Overall, voice's delays are related to broader challenges facing technology, particularly in the mobile space. Until intelligent voice offers much stronger consumer benefit, there's little reason for marketers to fully dive in — yet. Voice is similar to other emerging technologies like augmented reality and wearables. Until consumers adopt them in daily life, there's little opportunity for scaled marketing.
Amazon versus Google
Speaking of scale, Amazon and Google — and less likely Apple — look like the front-runners for getting more voice-powered devices into U.S. homes. While Amazon gets most of the press for voice, the tech giant makes the front page for seemingly every word that comes out of its Seattle HQ. Amazon is notable as the company that cracked the code on small, always-listening voice devices with the Echo. For manufacturers and storefronts selling on Amazon, Alexa is an audible retail search engine to optimize. And currently, it dovetails with the same structured data that powers text searching on Amazon. Same words — it's just the spoken word versus the written word.
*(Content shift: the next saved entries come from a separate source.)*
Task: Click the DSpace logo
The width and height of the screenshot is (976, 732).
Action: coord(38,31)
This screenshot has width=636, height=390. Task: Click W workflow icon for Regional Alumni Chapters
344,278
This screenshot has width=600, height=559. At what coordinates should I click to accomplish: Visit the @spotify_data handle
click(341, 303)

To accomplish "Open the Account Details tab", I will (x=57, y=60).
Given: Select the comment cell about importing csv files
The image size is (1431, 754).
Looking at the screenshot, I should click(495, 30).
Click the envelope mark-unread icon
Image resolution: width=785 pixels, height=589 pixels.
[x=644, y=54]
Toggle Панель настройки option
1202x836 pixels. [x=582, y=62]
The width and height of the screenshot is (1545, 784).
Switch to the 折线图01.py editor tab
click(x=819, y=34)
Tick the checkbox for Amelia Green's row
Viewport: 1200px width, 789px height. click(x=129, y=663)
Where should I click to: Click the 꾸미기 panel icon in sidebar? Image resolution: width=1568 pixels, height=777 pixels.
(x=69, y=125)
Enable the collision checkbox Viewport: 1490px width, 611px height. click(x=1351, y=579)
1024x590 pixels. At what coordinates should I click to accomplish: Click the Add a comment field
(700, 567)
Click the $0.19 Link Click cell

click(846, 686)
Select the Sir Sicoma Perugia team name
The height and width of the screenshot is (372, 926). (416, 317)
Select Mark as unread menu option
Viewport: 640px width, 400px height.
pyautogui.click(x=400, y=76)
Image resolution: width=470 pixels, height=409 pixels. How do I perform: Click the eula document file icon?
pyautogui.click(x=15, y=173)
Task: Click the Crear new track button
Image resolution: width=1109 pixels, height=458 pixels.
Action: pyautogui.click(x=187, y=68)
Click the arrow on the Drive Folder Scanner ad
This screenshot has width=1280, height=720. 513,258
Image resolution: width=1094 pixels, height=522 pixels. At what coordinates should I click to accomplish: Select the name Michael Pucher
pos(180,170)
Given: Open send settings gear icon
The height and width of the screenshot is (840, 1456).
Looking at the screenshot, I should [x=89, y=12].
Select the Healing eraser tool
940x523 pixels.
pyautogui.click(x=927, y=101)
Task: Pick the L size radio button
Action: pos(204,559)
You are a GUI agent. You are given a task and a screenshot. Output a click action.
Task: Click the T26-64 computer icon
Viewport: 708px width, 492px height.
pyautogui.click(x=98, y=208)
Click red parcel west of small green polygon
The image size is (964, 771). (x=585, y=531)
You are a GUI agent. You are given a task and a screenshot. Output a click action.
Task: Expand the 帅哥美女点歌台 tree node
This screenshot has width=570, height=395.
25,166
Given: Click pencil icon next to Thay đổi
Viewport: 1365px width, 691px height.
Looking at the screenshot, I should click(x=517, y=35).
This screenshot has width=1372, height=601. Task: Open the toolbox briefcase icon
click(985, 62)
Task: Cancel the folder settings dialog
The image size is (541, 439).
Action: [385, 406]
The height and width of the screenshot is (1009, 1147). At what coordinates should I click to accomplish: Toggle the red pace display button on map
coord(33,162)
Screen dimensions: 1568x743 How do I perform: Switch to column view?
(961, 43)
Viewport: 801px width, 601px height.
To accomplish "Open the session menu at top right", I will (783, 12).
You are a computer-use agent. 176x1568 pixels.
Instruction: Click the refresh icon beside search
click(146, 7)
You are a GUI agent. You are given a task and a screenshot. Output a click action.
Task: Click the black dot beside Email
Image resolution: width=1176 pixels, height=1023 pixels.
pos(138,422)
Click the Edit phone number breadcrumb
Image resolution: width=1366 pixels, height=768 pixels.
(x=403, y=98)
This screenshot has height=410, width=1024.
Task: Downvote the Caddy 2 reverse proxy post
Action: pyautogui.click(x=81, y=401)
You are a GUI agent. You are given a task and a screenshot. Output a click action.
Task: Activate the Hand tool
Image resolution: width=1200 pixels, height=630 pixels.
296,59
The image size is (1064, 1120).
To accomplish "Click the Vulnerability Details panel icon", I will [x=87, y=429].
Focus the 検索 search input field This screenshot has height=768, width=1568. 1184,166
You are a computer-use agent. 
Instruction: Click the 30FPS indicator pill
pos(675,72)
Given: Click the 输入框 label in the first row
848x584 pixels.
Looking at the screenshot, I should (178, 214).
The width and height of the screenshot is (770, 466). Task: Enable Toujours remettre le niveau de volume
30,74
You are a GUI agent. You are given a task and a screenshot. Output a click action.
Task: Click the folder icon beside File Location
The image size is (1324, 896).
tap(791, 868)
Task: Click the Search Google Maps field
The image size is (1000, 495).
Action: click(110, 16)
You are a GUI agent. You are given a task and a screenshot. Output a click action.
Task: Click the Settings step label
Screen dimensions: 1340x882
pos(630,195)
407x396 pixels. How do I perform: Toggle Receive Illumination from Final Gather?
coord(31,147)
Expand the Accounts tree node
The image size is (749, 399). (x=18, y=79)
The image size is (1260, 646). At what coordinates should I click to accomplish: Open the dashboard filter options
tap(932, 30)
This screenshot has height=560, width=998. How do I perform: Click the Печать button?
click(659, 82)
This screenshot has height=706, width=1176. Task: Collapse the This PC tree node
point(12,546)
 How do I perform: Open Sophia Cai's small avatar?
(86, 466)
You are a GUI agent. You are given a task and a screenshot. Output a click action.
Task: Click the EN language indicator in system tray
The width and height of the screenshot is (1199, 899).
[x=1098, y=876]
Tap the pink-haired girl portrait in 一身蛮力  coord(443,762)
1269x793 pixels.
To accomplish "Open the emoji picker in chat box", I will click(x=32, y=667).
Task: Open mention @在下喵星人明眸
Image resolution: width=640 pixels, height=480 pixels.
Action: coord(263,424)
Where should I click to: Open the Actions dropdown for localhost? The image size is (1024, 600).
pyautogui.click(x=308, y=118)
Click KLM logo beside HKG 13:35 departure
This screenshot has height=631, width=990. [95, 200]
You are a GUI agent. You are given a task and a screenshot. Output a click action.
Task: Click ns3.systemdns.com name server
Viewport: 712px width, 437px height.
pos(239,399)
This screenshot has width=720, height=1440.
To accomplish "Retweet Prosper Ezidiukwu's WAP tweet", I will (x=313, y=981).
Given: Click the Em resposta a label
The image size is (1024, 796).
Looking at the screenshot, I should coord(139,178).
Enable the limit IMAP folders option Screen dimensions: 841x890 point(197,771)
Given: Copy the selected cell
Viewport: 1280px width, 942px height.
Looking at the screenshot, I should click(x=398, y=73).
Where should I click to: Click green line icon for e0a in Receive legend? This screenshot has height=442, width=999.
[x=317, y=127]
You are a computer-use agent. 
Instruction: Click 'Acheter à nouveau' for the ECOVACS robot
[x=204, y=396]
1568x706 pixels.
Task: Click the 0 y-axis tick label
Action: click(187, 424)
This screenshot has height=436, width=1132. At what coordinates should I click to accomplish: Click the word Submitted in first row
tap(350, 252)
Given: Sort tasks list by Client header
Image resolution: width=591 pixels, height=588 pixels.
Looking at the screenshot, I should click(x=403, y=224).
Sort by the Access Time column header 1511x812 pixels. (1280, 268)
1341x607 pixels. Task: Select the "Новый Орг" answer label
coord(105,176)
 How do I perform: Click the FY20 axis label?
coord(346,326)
But Google is fast gaining on Amazon's tail with its own inexpensive home voice devices and smart assistant. Not to mention its software is within arm's reach as an app on most iOS devices, and is built into the OS on all Android devices. A Strategy Analytics report found that Amazon's share of the smart speaker market in the first quarter of this year plummeted, while Google saw rapid growth.
The highest-quality speech recognition is also arguably Google's, made infinitely more valuable by the backbone of the world's most popular and ubiquitous search engine. Google's knack for decoding language comes from quadrillions of real-world searches. When Google responds to a search with a page of links, we are seeing its best "guesses" as to what is being requested. When a searcher clicks a link, they're making Google a bit smarter about information delivery, one micro moment at a time.